Plaintiff also sufficiently alleged that Lessen had actual knowledge that these statements were false — notwithstanding that some (but not all) of these allegations were made "[u]pon information and belief" (see Board of Mgrs. of 45 E. 22nd St. Condominium v 45 E. 22nd St. Prop. LLC, 246 AD3d 655, 656 [1st Dept 2026]). The allegations regarding Lessen's positions as plaintiff's cofounder, CFO, COO, board member, and audit committee member (which are supported by Lessen's own allegations in a separate action), are sufficient to raise an inference that Lessen knew the true facts regarding the membership and functioning of plaintiff's board and its committees. None of the circumstances cited by Lessen are sufficient to conclusively refute plaintiff's allegations of actual knowledge or to conclusively establish that Lessen justifiably believed the subject statements to be true.
[*2]Plaintiff sufficiently alleged that Lessen substantially assisted in the publication of the allegedly false statements. Although not the primary author of the January 2020 PPM, plaintiff's allegations regarding Lessen's positions with plaintiff, including his role in developing marketing materials, as well as specific allegations that Lessen had "input into the PPM," are sufficient to raise an inference that Lessen at least approved the publication of these statements in the PPM.
Plaintiff also sufficiently alleged that investors justifiably relied on the statements in the January 2020 PPM when they decided to purchase plaintiff's securities between the issuance of the January 2020 PPM and the issuance of the August and November 2020 PPMs, which corrected the allegedly false statements therein.
We also find that plaintiff sufficiently alleged loss causation, notwithstanding that the actual losses did not materialize immediately when the allegedly false statements were made but manifested after Taller's later misconduct. Plaintiff's allegations were sufficient to permit an inference that the allegedly false statements enabled such misconduct insofar as they masked the fact that Taller's authority at plaintiff was essentially unchecked by the normal mechanisms of corporate governance. Plaintiff's allegations thus permit an inference that it was foreseeable that plaintiff's investors would suffer losses as a result of relying on the alleged misrepresentations (see MBIA Ins. Corp. v Countrywide Home Loans, Inc., 87 AD3d 287, 296 [1st Dept 2011]).
It is immaterial that Taller's misconduct occurred after Lessen's purported resignation in May 2020. It is not clear that Lessen actually resigned in May 2020 — at least from his position on plaintiff's board of directors. Even assuming he did, his actions prior to his resignation could still have caused losses afterwards (cf. BelCom, Inc. v Robb, 1998 WL 229527, *3, 1998 Del Ch LEXIS 58, *9 [Del Ch, Apr. 28, 1998, No. Civ A 14663], affd 725 A2d 443 [Del 1999]).

→ Data provided

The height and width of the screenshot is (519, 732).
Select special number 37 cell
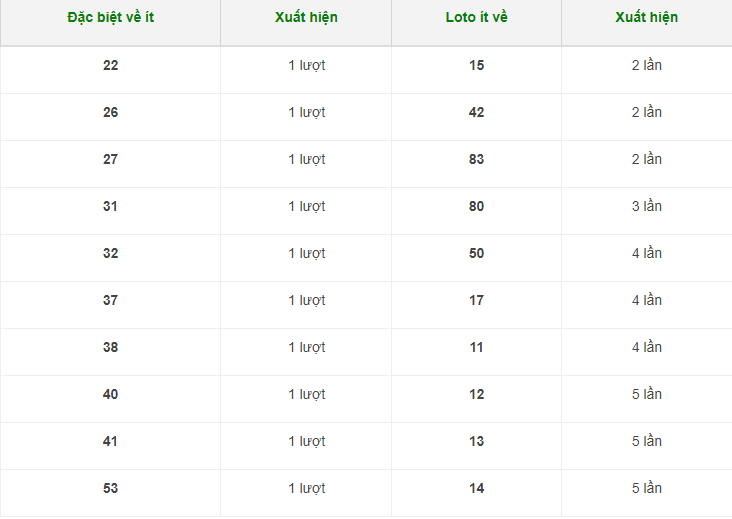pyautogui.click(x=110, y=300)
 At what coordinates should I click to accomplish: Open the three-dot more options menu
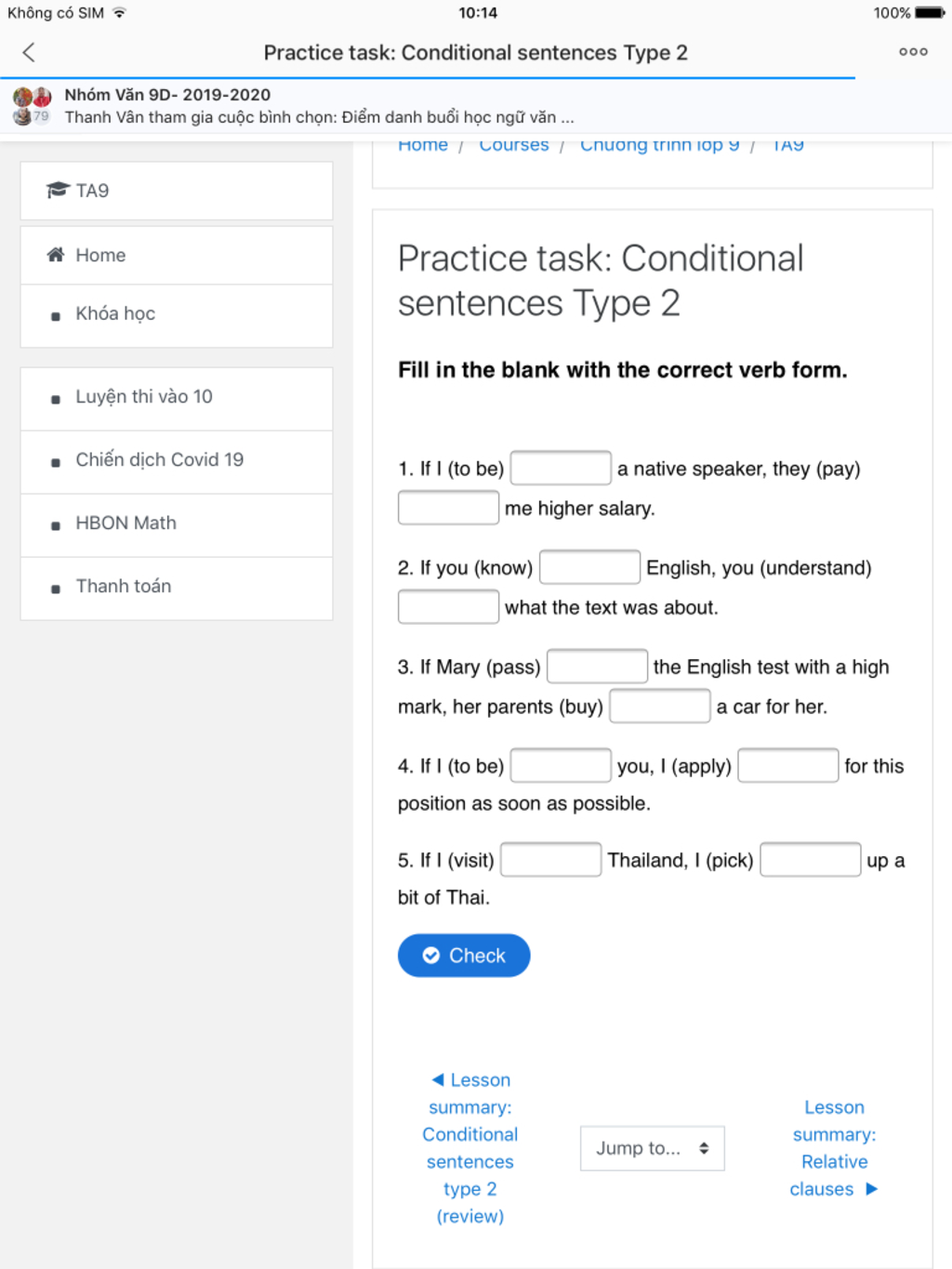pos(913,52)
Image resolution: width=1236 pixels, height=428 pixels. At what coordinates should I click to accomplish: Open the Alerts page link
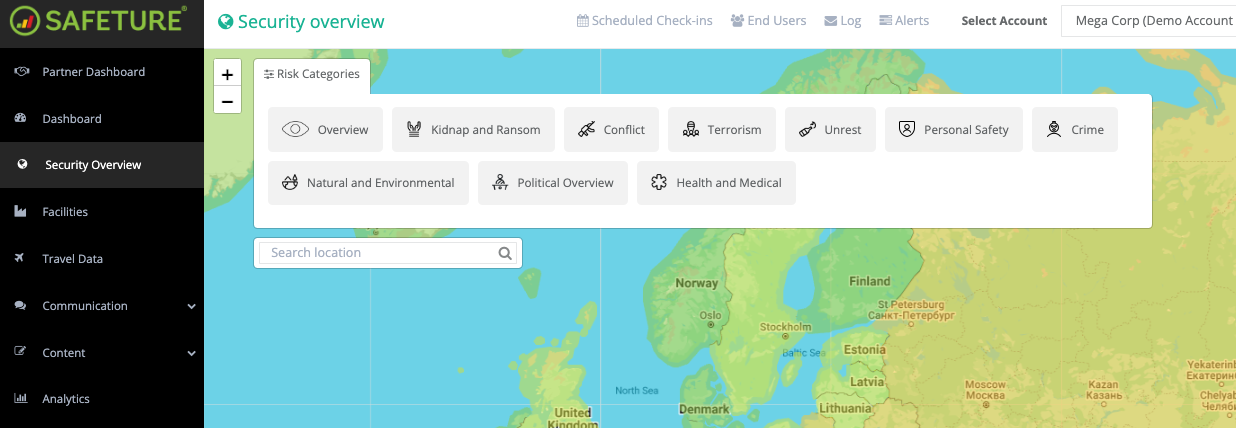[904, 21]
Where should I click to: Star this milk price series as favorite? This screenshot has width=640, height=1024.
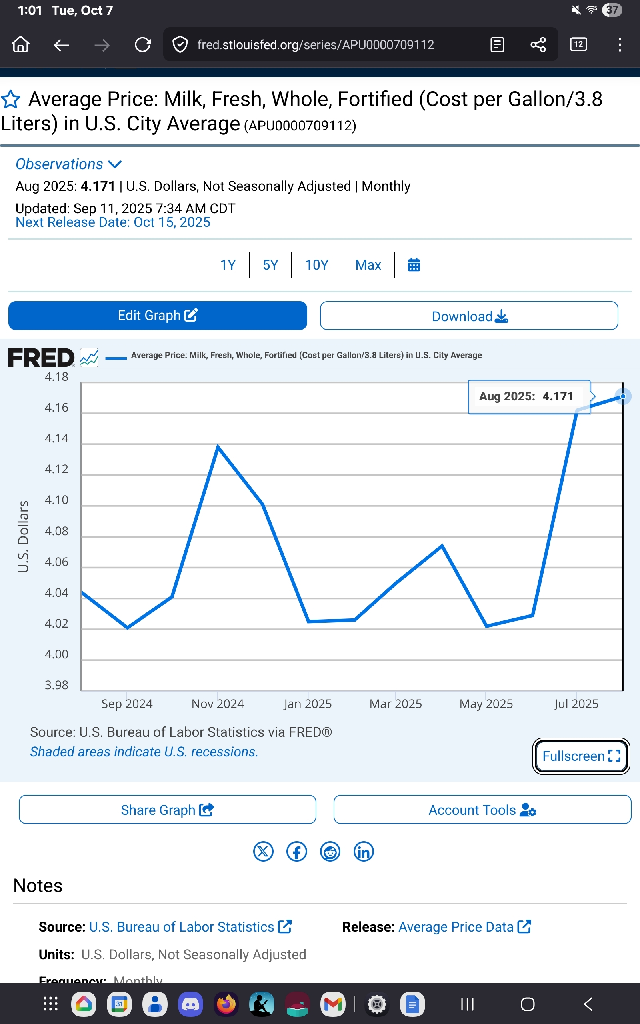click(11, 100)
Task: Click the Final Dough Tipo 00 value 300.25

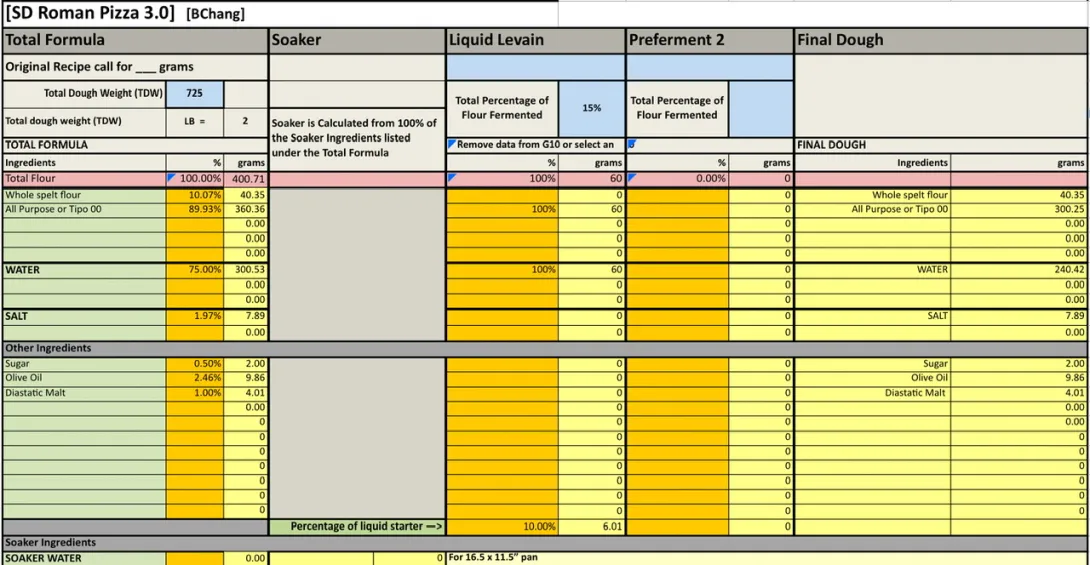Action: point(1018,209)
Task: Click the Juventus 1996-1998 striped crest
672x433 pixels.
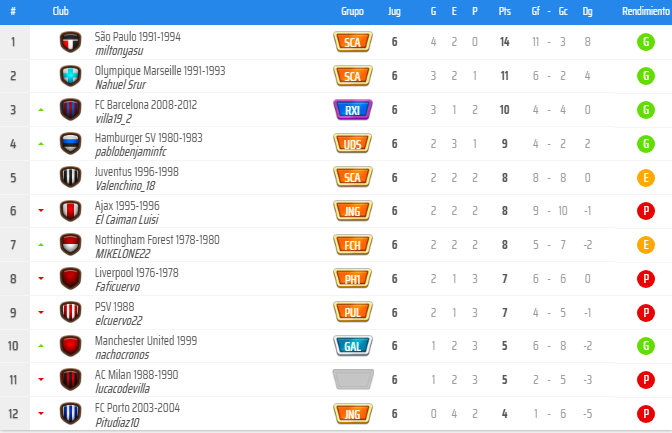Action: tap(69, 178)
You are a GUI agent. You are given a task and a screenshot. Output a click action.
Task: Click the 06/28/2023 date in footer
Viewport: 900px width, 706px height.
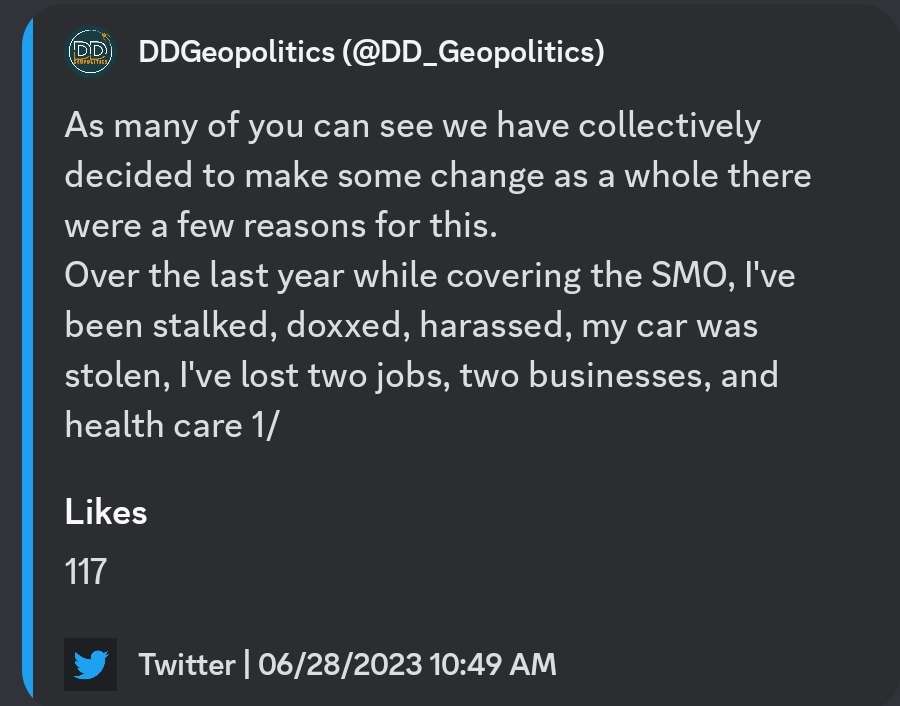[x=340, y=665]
==
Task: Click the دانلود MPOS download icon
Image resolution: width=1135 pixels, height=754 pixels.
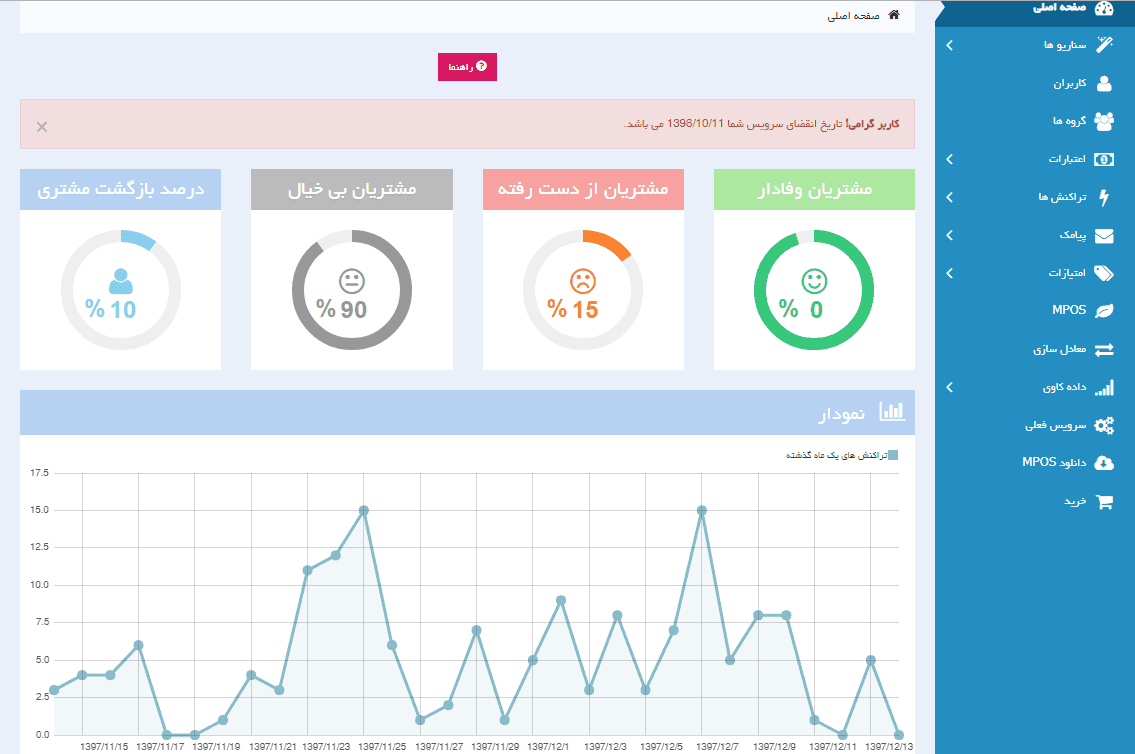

→ Problems to work on
(1) Answer these from the court opinion excerpt, with each answer marked (a) or (b) to match:
(a) In what month and year did Lessen purportedly resign?
(b) Which PPMs corrected the allegedly false statements in the January 2020 PPM?
(2) According to the court opinion excerpt, what positions did Lessen hold with plaintiff? List all of them.

→ Expected responses
(1)
(a) May 2020
(b) The August and November 2020 PPMs

(2)
- Cofounder
- CFO
- COO
- Board member
- Audit committee member